Source code for torcheeg.models.transformer.darnet

import math
import torch
from torch import nn


class PositionalEmbedding(nn.Module):
    """Positional embedding layer for sequence data.

    Args:
        d_model (int): The dimension of the model.
        max_len (int): Maximum sequence length. (default: :obj:`5000`)
    """

    def __init__(self, d_model: int, max_len: int = 5000):
        super(PositionalEmbedding, self).__init__()
        pe = torch.zeros(max_len, d_model).float()
        pe.require_grad = False

        position = torch.arange(0, max_len).float().unsqueeze(1)
        div_term = (torch.arange(0, d_model, 2).float()
                    * -(math.log(10000.0) / d_model)).exp()

        pe[:, 0::2] = torch.sin(position * div_term)
        pe[:, 1::2] = torch.cos(position * div_term)

        pe = pe.unsqueeze(0)
        self.register_buffer('pe', pe)

    def forward(self, x: torch.Tensor) -> torch.Tensor:
        return self.pe[:, :x.size(1)]


class TokenEmbedding(nn.Module):
    """Token embedding layer with spatiotemporal construction.

    Args:
        num_electrodes (int): The number of EEG electrodes.
        d_model (int): The dimension of the model.
    """

    def __init__(self, num_electrodes: int, d_model: int):
        super(TokenEmbedding, self).__init__()
        self.embed_layer = nn.Sequential(
            nn.Conv2d(1, d_model * 4, kernel_size=(1, 8), padding='same'),
            nn.BatchNorm2d(d_model * 4),
            nn.GELU()
        )

        self.embed_layer2 = nn.Sequential(
            nn.Conv2d(d_model * 4, d_model,
                      kernel_size=(num_electrodes, 1), padding='valid'),
            nn.BatchNorm2d(d_model),
            nn.GELU()
        )
        self.position_embedding = PositionalEmbedding(d_model)

    def forward(self, x: torch.Tensor) -> torch.Tensor:
        x = x.unsqueeze(1)
        x = self.embed_layer(x)
        x = self.embed_layer2(x).squeeze(2)
        x = x.permute(0, 2, 1)
        x = x + self.position_embedding(x)
        return x


class Attention(nn.Module):
    """Multi-head attention mechanism.

    Args:
        emb_size (int): The embedding dimension.
        num_heads (int): The number of attention heads.
        dropout (float): The dropout rate.
    """

    def __init__(self, emb_size: int, num_heads: int, dropout: float):
        super().__init__()
        self.num_heads = num_heads
        self.scale = emb_size ** -0.5
        self.key = nn.Linear(emb_size, emb_size, bias=False)
        self.value = nn.Linear(emb_size, emb_size, bias=False)
        self.query = nn.Linear(emb_size, emb_size, bias=False)

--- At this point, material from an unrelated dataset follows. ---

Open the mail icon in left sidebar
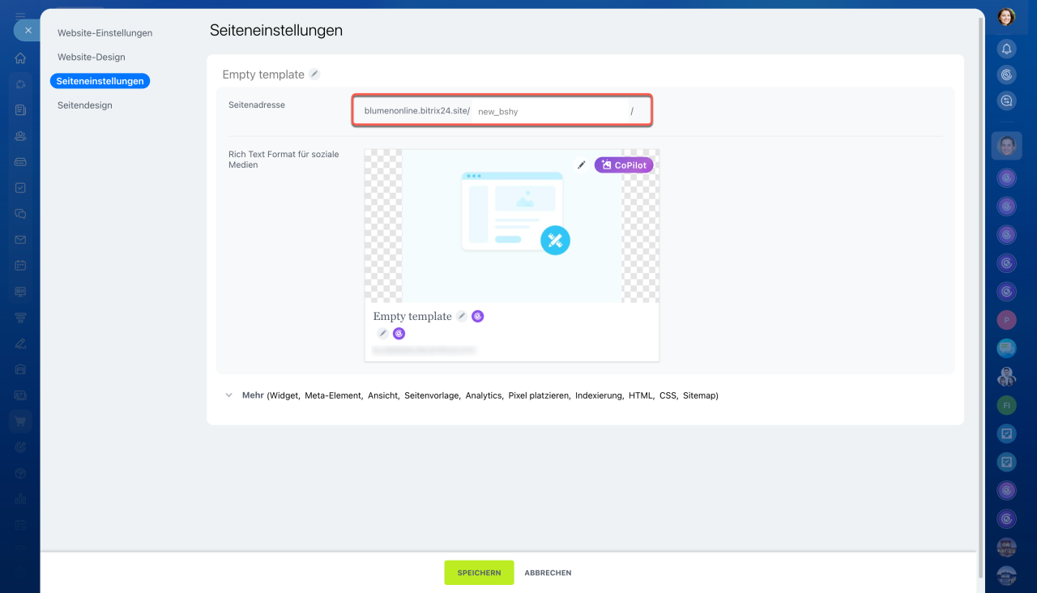 pos(20,240)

        self.dropout = nn.Dropout(dropout)
        self.to_out = nn.LayerNorm(emb_size)

    def forward(self, x: torch.Tensor) -> torch.Tensor:
        batch_size, seq_len, _ = x.shape
        k = self.key(x).reshape(batch_size, seq_len,
                                self.num_heads, -1).permute(0, 2, 3, 1)
        v = self.value(x).reshape(batch_size, seq_len,
                                  self.num_heads, -1).transpose(1, 2)
        q = self.query(x).reshape(batch_size, seq_len,
                                  self.num_heads, -1).transpose(1, 2)

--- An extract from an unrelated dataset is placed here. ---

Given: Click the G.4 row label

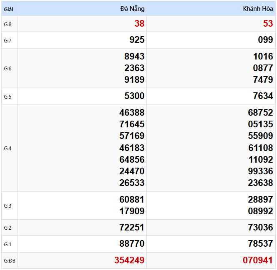Looking at the screenshot, I should [8, 149].
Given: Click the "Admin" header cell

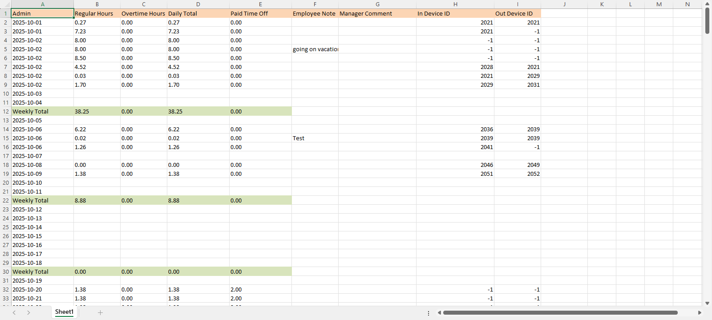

        attn = torch.matmul(q, k) * self.scale
        attn = nn.functional.softmax(attn, dim=-1)
        out = torch.matmul(attn, v)
        out = out.transpose(1, 2)
        out = out.reshape(batch_size, seq_len, -1)
        out = self.to_out(out)
        return out


class Refine(nn.Module):
    """Refinement layer with 1D convolution and pooling.

    Args:
        emb_size (int): The embedding dimension.
    """

    def __init__(self, emb_size: int):
        super(Refine, self).__init__()
        padding = 1 if torch.__version__ >= '1.5.0' else 2
        self.downConv = nn.Conv1d(
            in_channels=emb_size,
            out_channels=emb_size,
            kernel_size=3,
            padding=padding
        )
        self.norm = nn.BatchNorm1d(emb_size)
        self.activation = nn.ELU()
        self.maxPool = nn.MaxPool1d(kernel_size=3, stride=2, padding=1)

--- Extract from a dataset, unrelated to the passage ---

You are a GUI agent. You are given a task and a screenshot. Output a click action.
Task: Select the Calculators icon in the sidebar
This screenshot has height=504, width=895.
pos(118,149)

    def forward(self, x: torch.Tensor) -> torch.Tensor:
        x = self.downConv(x.permute(0, 2, 1))
        x = self.norm(x)
        x = self.activation(x)
        x = self.maxPool(x)
        x = x.transpose(1, 2)
        return x


class AttnRefine(nn.Module):
    """Attention refinement block combining attention and convolutional refinement.

    Args:
        emb_size (int): The embedding dimension.
        num_heads (int): The number of attention heads.
        dropout (float): The dropout rate for attention.
    """

    def __init__(self, emb_size: int, num_heads: int, dropout: float):
        super().__init__()
        self.attention = Attention(emb_size, num_heads, dropout)
        self.conv_layer = Refine(emb_size)
        self.gap = nn.AdaptiveAvgPool1d(1)
        self.out = nn.Linear(emb_size, 4)
        self.flatten = nn.Flatten()

    def forward(self, x: torch.Tensor) -> tuple:
        x_src = self.attention(x)
        x_src = self.conv_layer(x_src)
        gap = self.gap(x_src.permute(0, 2, 1))
        out = self.out(self.flatten(gap))
        return x_src, out


[docs]class DARNet(nn.Module):
    r'''
    The DARNet model is based on the paper "DARNet: Dual Attention Refinement Network with Spatiotemporal Construction for Auditory Attention Detection". For more details, please refer to the following information.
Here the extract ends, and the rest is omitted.